The same research was also carried out nationally among patients in the period 1990-2010. Objectives of the research were the following:
• Obtain an overview of symptoms at diagnosis, and duration of these symptoms before diagnosis
• Determine survival period for various treatments
• Discover long term survivors
• Revise and classify MRI scans
By far, most patients from the researched period were treated in the Erasmus Medical Center in the Netherlands. The majority was aged three to nine years. On average, twelve children were diagnosed annually. In addition, the results of treatment methods from elsewhere in the world were monitored.
Ad. 3 Diagnostics
By executing PET (Positron Emission Tomography) research, the grade of the tumor and hence the response to therapy can be predicted. However, the lack of data from a healthy pons (middle brain stem) was an issue. Though, it was discovered that for PET scans of epilepsy patients, the pons is also examined, even when healthy. Therefore, those PET scans will be compared with DIPG patients’ pons scans.

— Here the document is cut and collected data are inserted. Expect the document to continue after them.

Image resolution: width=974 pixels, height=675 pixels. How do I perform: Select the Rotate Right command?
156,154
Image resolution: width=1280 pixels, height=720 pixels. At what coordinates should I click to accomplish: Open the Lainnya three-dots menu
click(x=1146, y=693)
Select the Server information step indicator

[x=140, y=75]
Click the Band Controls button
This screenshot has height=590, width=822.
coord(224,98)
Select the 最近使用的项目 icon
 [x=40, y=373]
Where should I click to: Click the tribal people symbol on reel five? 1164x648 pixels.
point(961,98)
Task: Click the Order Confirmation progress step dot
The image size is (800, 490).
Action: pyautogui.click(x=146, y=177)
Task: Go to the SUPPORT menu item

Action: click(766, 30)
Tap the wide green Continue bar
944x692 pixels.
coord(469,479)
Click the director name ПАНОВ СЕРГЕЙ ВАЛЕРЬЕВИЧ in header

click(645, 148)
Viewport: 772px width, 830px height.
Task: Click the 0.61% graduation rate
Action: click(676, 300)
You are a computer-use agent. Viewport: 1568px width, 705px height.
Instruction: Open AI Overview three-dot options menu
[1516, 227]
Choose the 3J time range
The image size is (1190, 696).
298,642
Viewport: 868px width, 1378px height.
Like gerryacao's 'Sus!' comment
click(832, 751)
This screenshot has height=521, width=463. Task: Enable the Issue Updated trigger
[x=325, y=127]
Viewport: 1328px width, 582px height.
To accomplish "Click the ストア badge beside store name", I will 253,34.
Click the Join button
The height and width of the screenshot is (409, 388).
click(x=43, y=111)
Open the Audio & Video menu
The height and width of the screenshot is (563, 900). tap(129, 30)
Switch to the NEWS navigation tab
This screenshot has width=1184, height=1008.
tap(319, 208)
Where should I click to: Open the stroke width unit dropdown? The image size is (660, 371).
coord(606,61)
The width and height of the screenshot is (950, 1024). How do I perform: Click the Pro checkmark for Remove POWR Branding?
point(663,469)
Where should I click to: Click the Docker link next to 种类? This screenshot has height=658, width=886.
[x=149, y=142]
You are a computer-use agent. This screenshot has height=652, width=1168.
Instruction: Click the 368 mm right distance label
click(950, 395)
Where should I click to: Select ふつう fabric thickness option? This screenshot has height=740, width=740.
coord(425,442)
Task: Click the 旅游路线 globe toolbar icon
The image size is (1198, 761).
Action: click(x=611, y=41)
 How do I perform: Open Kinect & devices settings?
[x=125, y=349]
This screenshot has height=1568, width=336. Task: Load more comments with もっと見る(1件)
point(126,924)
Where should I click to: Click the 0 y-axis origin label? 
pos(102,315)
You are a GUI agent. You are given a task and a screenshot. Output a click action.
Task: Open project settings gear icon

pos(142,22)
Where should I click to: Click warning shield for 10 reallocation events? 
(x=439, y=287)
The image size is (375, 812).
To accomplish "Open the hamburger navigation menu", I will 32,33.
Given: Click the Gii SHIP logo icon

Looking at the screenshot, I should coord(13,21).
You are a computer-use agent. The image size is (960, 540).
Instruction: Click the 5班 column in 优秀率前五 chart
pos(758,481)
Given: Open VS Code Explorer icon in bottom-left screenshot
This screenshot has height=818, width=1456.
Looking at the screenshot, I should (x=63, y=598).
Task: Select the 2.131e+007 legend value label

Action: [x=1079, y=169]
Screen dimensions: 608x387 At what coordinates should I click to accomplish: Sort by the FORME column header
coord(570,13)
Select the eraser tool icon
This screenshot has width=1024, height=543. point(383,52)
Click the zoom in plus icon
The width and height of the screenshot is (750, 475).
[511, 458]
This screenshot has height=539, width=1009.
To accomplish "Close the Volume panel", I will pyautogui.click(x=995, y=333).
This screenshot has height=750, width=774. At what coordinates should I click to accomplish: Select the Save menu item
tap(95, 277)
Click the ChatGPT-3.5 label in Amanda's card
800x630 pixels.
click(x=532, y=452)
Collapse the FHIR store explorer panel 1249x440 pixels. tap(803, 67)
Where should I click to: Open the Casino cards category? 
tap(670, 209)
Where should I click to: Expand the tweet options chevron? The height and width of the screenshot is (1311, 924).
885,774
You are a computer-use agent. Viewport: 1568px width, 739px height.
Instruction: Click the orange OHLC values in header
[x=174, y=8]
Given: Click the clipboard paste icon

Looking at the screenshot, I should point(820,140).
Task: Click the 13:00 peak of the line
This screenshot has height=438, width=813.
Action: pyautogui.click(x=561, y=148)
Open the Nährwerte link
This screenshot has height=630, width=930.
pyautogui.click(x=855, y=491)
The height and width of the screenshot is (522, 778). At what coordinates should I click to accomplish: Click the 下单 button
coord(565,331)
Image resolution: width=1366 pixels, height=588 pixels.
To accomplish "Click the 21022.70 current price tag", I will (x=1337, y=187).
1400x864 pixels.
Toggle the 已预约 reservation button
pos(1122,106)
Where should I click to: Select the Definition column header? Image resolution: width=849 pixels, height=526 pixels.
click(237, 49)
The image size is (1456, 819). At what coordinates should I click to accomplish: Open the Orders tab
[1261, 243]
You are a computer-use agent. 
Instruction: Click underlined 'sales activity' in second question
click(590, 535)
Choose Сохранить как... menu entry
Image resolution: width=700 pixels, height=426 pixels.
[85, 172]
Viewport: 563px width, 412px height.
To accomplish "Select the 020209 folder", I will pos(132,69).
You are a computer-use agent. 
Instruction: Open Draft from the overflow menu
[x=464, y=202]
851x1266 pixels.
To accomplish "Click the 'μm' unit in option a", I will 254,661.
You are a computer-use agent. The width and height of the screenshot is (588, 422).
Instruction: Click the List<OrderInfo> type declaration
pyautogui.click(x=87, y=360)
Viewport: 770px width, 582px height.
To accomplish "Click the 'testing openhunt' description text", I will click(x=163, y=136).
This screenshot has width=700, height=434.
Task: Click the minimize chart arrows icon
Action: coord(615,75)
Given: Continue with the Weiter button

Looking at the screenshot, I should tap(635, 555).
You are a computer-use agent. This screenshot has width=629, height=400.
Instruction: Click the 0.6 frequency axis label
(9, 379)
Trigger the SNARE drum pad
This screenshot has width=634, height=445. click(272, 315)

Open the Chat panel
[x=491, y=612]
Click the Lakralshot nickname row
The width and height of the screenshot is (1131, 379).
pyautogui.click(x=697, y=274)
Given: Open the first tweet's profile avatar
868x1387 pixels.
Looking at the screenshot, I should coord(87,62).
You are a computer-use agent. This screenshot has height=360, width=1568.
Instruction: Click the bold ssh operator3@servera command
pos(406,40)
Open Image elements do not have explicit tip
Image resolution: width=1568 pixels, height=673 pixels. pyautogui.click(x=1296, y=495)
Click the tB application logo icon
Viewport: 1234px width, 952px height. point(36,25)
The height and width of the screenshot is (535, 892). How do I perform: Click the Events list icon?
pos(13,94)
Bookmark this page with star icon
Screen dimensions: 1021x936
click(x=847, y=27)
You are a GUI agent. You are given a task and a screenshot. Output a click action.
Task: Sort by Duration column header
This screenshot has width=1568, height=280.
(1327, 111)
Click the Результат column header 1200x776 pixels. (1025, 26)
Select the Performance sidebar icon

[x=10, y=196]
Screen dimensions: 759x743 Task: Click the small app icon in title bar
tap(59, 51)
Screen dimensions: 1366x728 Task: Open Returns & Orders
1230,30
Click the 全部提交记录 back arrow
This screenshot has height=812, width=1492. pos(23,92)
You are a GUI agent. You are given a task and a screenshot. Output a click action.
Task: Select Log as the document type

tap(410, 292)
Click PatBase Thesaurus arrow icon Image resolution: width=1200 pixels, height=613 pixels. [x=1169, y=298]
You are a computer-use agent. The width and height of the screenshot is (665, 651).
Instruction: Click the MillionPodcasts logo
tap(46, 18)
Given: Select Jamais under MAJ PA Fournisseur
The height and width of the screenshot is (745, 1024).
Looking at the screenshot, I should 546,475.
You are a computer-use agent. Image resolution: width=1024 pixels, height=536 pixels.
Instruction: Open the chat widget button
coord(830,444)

Ad.4 Knowledge of tumor distribution
A key question when treating with medicine, is whether the medicines actually reach the brain stem. The blood-brain barrier is intact and there is high pressure in the pons. Therefore, the aim is to conduct research by linking a radioactive element to a medicine. This medicine will be given to the patient and after three days, a PET scan will be made to discover whether the medicine has been absorbed into the tumor.